This novel is about individuality, the scare tactics employed by the "mob" (masses), and how one can bring an end to the other.
The fact that Bradbury chooses reading and books as the example of free thinking is part of his own romantic relationship with books and reading. Free thinking and individuality could have been expressed with similar power if he were to choose any form of art, or even sport.
However, this is where his novel connects to the world today and where it connected to the world when the novel was written - television and image-oriented media seem to be taking the place of books as the principal vehicles for the exercise of imagination.
One problem the novel highlights is the problem of a possible loss of interest in the printed word and in reading -- problems that do exist today to some degree, although not for the reasons Bradbury imagined.

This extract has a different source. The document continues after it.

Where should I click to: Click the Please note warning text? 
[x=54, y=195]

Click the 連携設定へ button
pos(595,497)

Ideas by their very nature are dangerous. Concepts embodied in books can cause people to realize someone else's ideas, think about them, question them, and act upon them, something that a totalitarian society will never accept.

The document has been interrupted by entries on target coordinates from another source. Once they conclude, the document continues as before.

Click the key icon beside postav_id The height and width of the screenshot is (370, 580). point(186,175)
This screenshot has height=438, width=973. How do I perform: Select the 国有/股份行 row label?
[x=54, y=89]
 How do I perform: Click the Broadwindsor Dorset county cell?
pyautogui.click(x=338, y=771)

The totalitarian society will tell you how you will conduct the business of living your life, because it benefits those who control the totalitarian society. Removing ideas removes the ability of challenging the society.
The book is a dystopia, or a supposedly perfect world gone wrong. All dystopias are warnings. Bradbury has often written about threats to our humanity, such as television and not reading. His stories are haunting, but meaningful because we can see aspects of them in our daily lives.
I'd say his purpose was to warn about the dumbing down of our culture. He was saying that we don't care about intellectual stuff or thinking or anything like that. All we want to do is watch TV and be entertained. He might think that this is even more true today than when he wrote given that we know have the internet and video games and other such things that give us even more kinds of mindless entertainment.